Interceptie of interceptieverlies is in de hydrologie het deel van de neerslag dat door de vegetatie wordt opgevangen, waardoor het niet het oppervlak bereikt of in de bodem en het grondwater terecht komt. Dit deel van de neerslag valt op bladeren of andere delen van planten. Zulk water kan verdampen of worden opgenomen door de plant. Door middel van transpiratie ademen planten een deel van het water dat ze opnemen weer uit zodat het net als bij verdamping opnieuw in de atmosfeer terecht komt. Men spreekt wel van "evapotranspiratie" als verzamelnaam van beide processen.
Neerslag kan regen, sneeuw, hagel, of een combinatie van de drie zijn. In al die gevallen kan de neerslag op drie manieren verder bewegen:[1]
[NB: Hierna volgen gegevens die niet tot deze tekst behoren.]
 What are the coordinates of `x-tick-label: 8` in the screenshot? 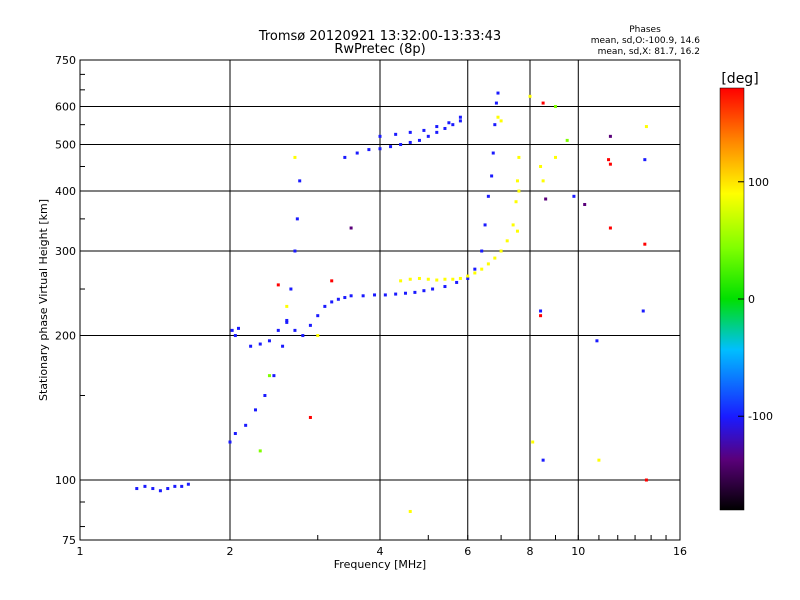 It's located at (530, 552).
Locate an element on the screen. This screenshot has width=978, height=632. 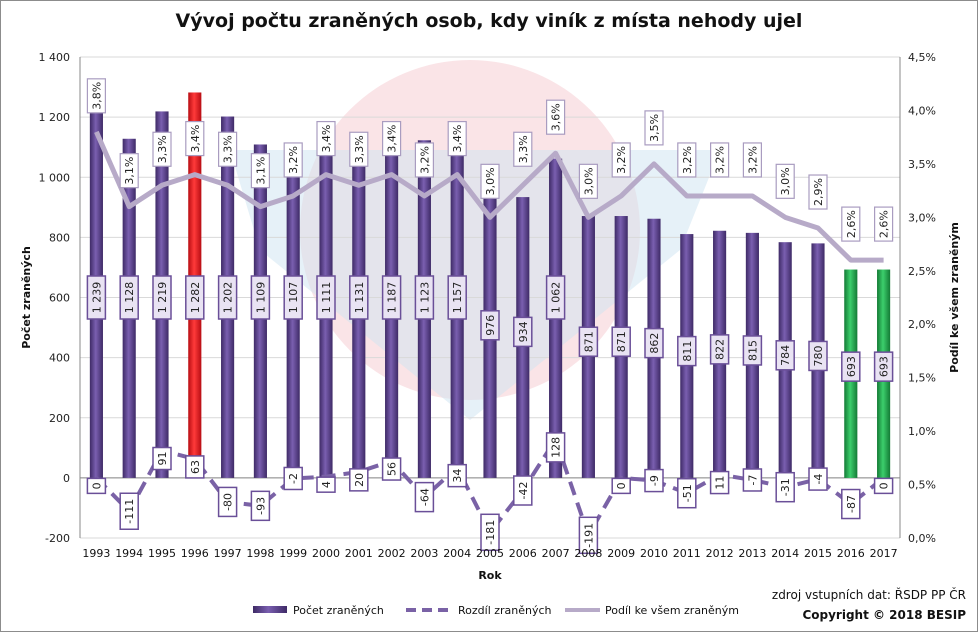
x-tick-label: 2012 is located at coordinates (720, 554).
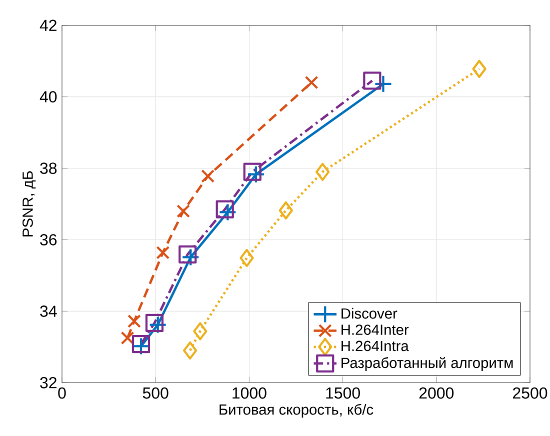 The image size is (550, 436). Describe the element at coordinates (29, 204) in the screenshot. I see `y-axis-title: PSNR, дБ` at that location.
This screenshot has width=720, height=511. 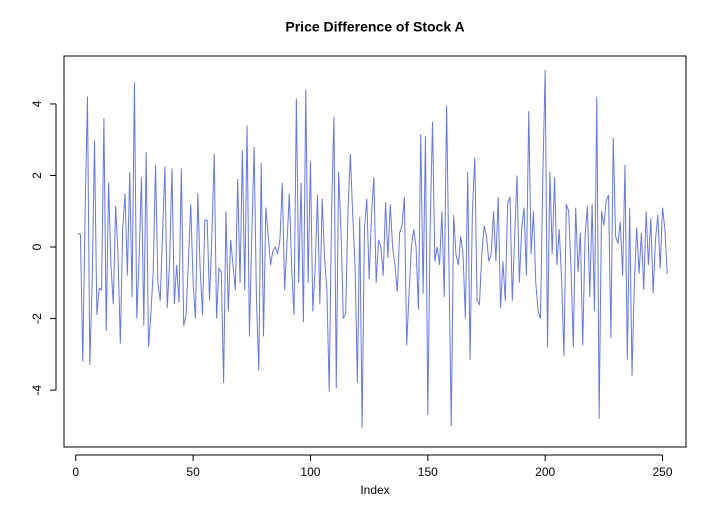 What do you see at coordinates (374, 490) in the screenshot?
I see `x-axis-label: Index` at bounding box center [374, 490].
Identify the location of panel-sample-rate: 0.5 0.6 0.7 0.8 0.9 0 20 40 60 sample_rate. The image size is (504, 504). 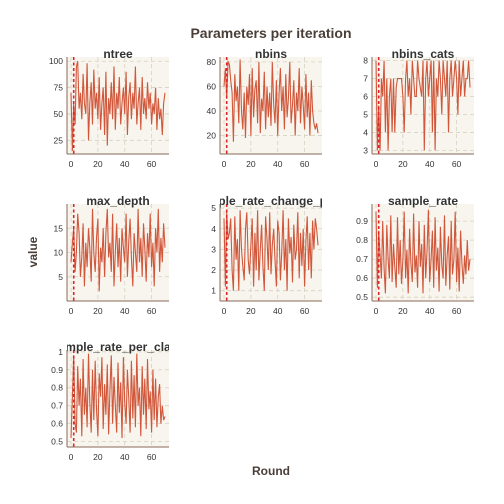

Normaal gesproken is de interceptie positief: water gaat verloren dankzij de vegetatie en men spreekt van een " interceptieverlies". Wanneer begroeiing wordt verwijderd resulteert dit dan ook meestal in een grotere hoeveelheid water die het oppervlak bereikt.[2] Niet alleen neemt de hoeveelheid grondwater toe maar ook de runoff, het water dat over het oppervlak wegstroomt in plaats van in de bodem door te dringen. Daardoor kan het risico van erosie toenemen. In enkele specifieke gevallen werd na houtkap juist een afname van de hoeveelheid water die het oppervlak bereikte geconstateerd, zoals bij studies in Oregon aan de Amerikaanse westkust.[3] Waarschijnlijk komt dit omdat in dit gebied veel mist voorkomt dat op de vegetatie kan condenseren. In deze gevallen spreekt men wel van een "interceptiewinst".